Soudain un bruit me fit sursauter. Je vis le plafonnier qui se trouvait à quelques mètres de moi oscillait dangereusement, au de la ranger d’étagères où la jeune femme blonde venait de disparaître. Il ne tient d’ailleurs pas longtemps et s’abattit lourdement sur une masse. Je vis un liquide rouge éclaboussait les livres et le plafond pendant qu’une flaque se formait au sol. La vue du sang provoqua une véritable apocalypse dans cette bibliothèque plutôt calme. Les personnes autour de moi s’affolèrent et crièrent de peur, certains étaient même verdâtres. Ils fuirent tous de peur que le plafond leurs tombe sur la tête.
Je restais plutôt calme en me demandant si la jeune femme avait succombé ou si elle avait réglé son compte à l’homme menaçant qui la suivait. Le sang ne m’effrayait pas du tout, je pouvais même sentir son odeur agréable et métallique qui me chatouillait les narines. J’étais la Mort, ça faisait partie de mon quotidien. Ca me rappelait d’ailleurs l’odeur d’Helheim, mon chez moi que j’avais quitté quelques mois plus tôt.

Dans le vacarme assourdissant, ma magie s’agita plus vite que je ne la maitrisais et malheureusement une apparition me fit fasse. Je sentais que j’avais le contrôle mais je ne pouvais pas la faire disparaître encore. Heureusement qu’il n’y avait plus personne autour de moi, sinon comment expliquait ce phénomène étrange ?
Je vis la tête de la jeune femme blonde apparaître au bout de l’allée où elle avait disparu. Elle était couverte de sang, on aurait dit un cadavre ambulant. Elle me rappelait certaines âmes sanglantes qui errait jusqu’à assouvir leurs vengeances. L’atmosphère s’allégeait petit à petit, comme si elle rappelait à elle sa pleine puissance.
Je vis son regard étonnait m’observer et observer le livre de sociologie que j’avais à la main. Mes yeux fixait sur son regard, j’ouvrais précipitamment le livre, me disant qu’il devait renfermer quelque chose que convoitait la belle devant moi. Effectivement le livre n’en était pas un, on aurait plutôt dit un coffre renfermant un objet métallique étrange. Je ne savais pas du tout à quoi il pouvait servir. Je m’en saisis et le fit tourner dans ma main. Il était assez petit, mesurant 5cm maximum.  C’était exactement ce qu’elle cherchait d’après le regard qu’elle me lançait.

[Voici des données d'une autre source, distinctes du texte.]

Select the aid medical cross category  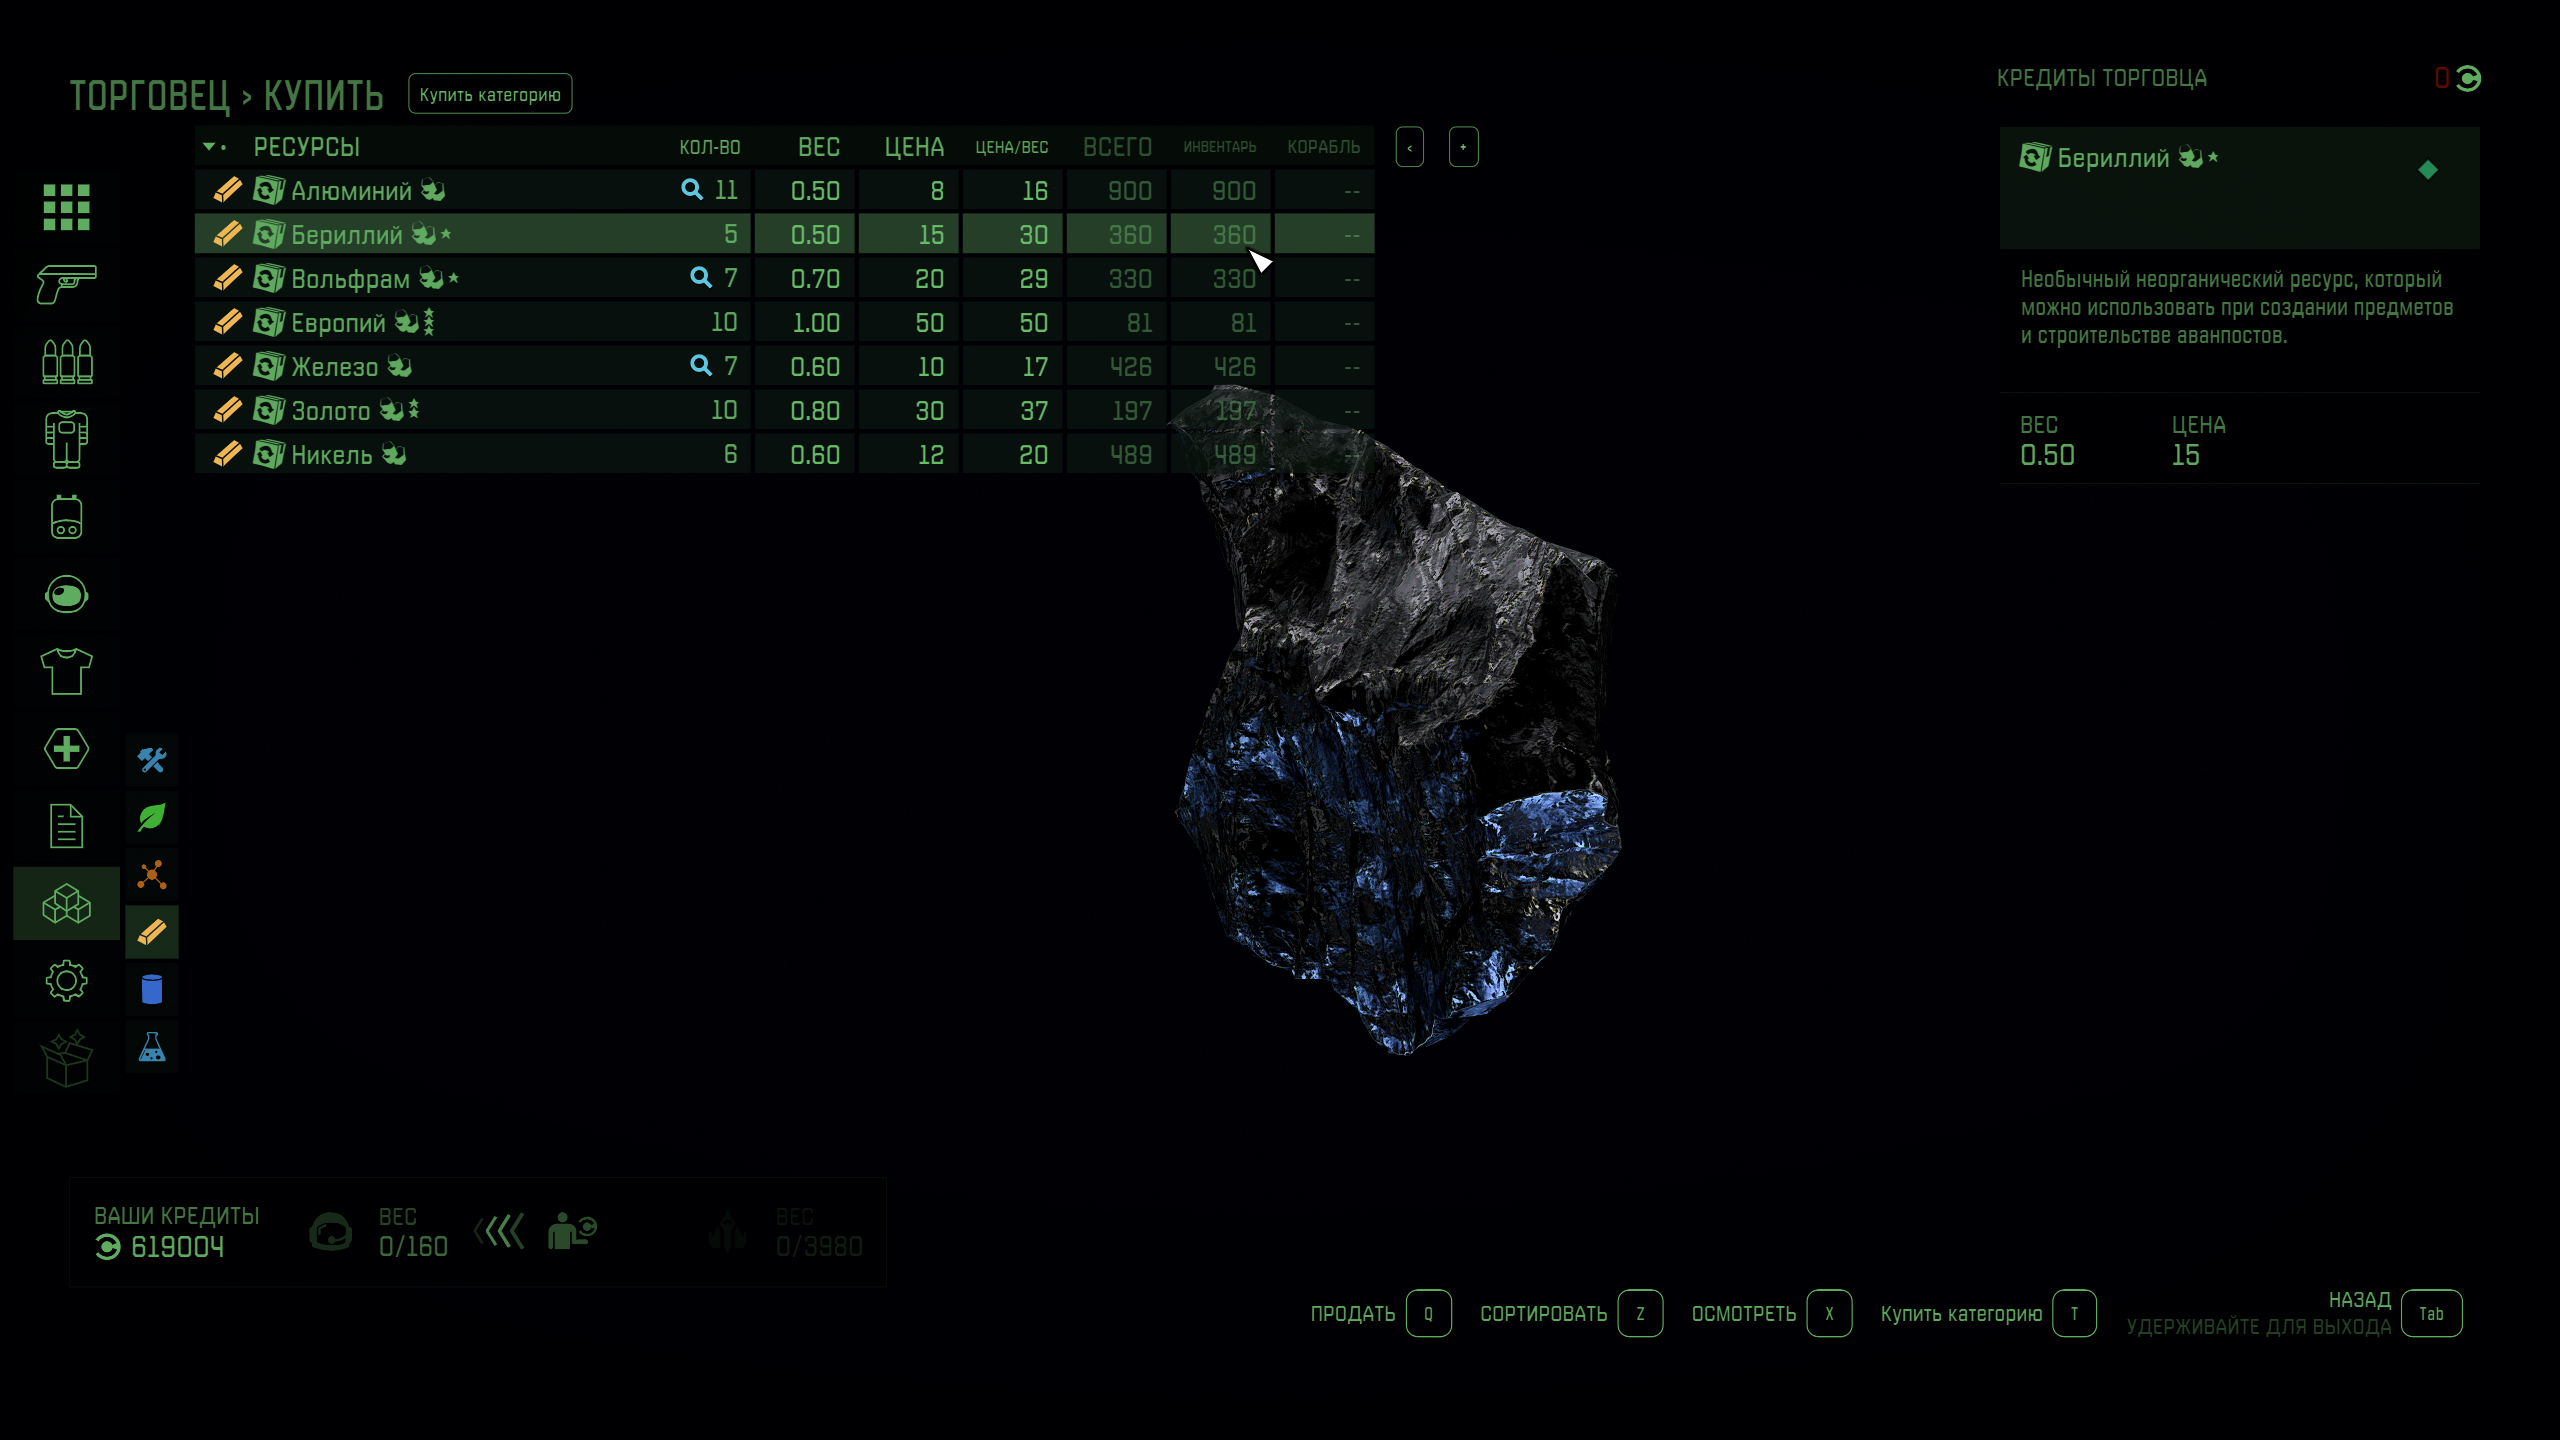coord(66,749)
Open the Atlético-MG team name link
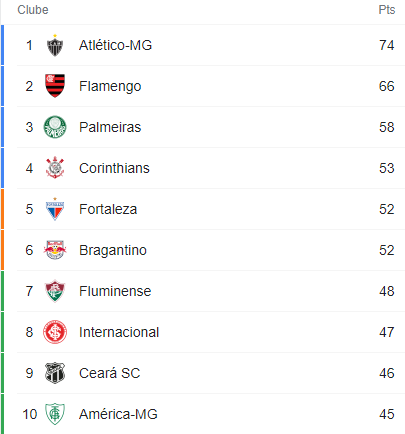The width and height of the screenshot is (405, 434). (115, 45)
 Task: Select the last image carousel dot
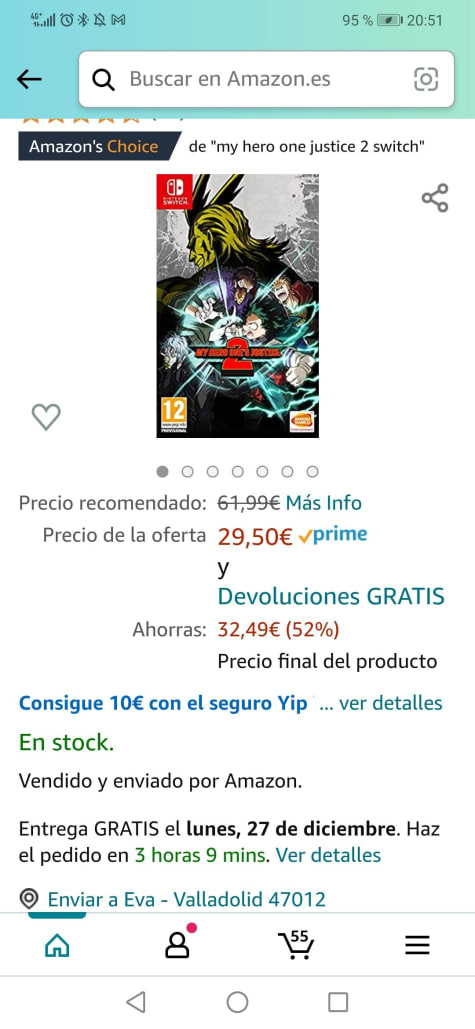pos(313,471)

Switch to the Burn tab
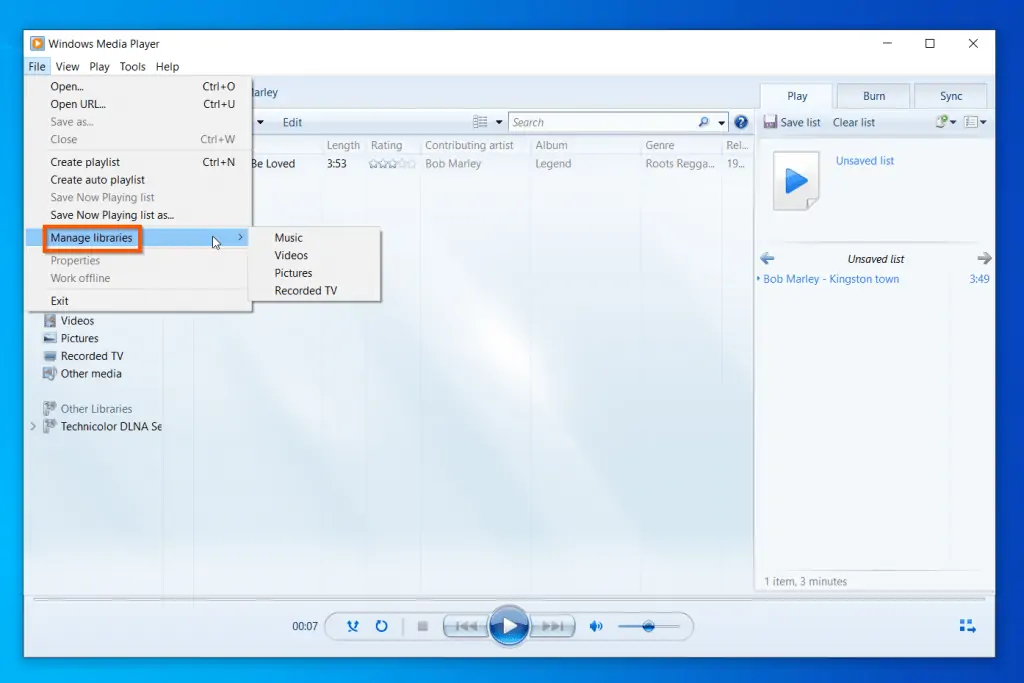872,95
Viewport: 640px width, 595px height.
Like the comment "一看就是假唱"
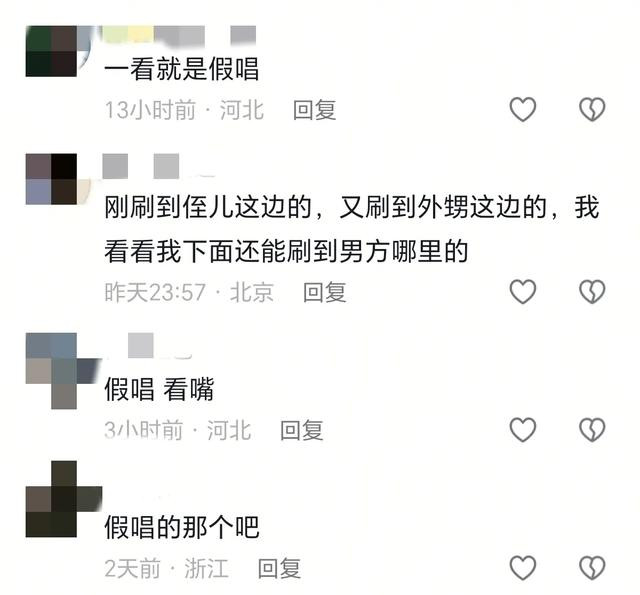(522, 109)
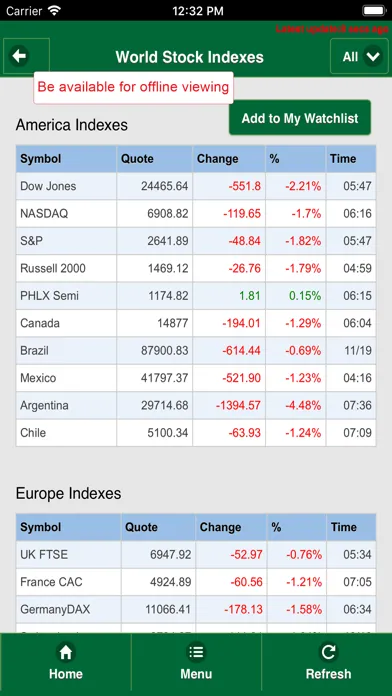Click Add to My Watchlist button
This screenshot has height=696, width=392.
[x=300, y=118]
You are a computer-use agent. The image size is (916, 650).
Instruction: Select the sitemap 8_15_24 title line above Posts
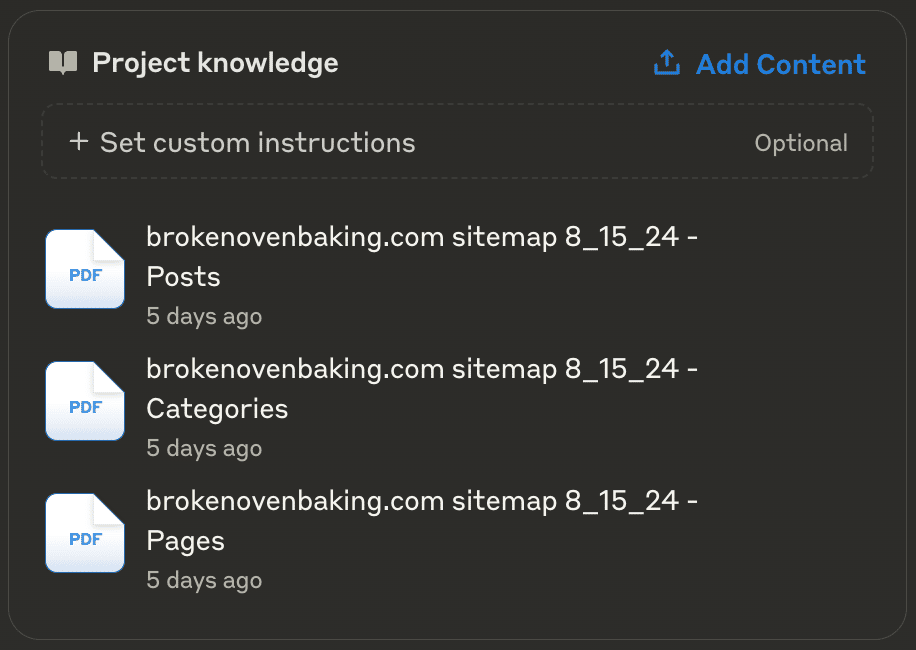pyautogui.click(x=422, y=237)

« Et bien dans le genre discrète, vous êtes plutôt forte mademoiselle. Qu’est-ce que cette chose que vous semblez recherchez depuis un moment ? »

J’étais de nature très curieuse. Il faut dire qu’il s’était passé peu de chose depuis que j’avais rejoint Midgard. Un peu de rebondissement me ferait du bien. Et puis cette femme m’intriguait, elle partageait une certaine puissance. J’étais étonnée que des humains puissent avoir des capacités exceptionnelles. D’où cela pouvait-il venir ? Un héritage asgardiens lointain ? Ou une magie propre à la planète Terre ? C’est vrai qu’une certaine aura envelopper l’atmosphère, très différente de ce que j’avais pu rencontrer sur les autres mondes de l’Ygddrasil.